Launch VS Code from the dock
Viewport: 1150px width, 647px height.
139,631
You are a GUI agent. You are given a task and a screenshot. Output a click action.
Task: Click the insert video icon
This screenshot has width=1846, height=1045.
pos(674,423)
------------------------------------
* **Work to be completed**
Give again only the lines starting at the one that contains "Task: Click the insert video icon" and running to the end of the data.

* **Task solution**
Task: Click the insert video icon
This screenshot has width=1846, height=1045.
pos(674,423)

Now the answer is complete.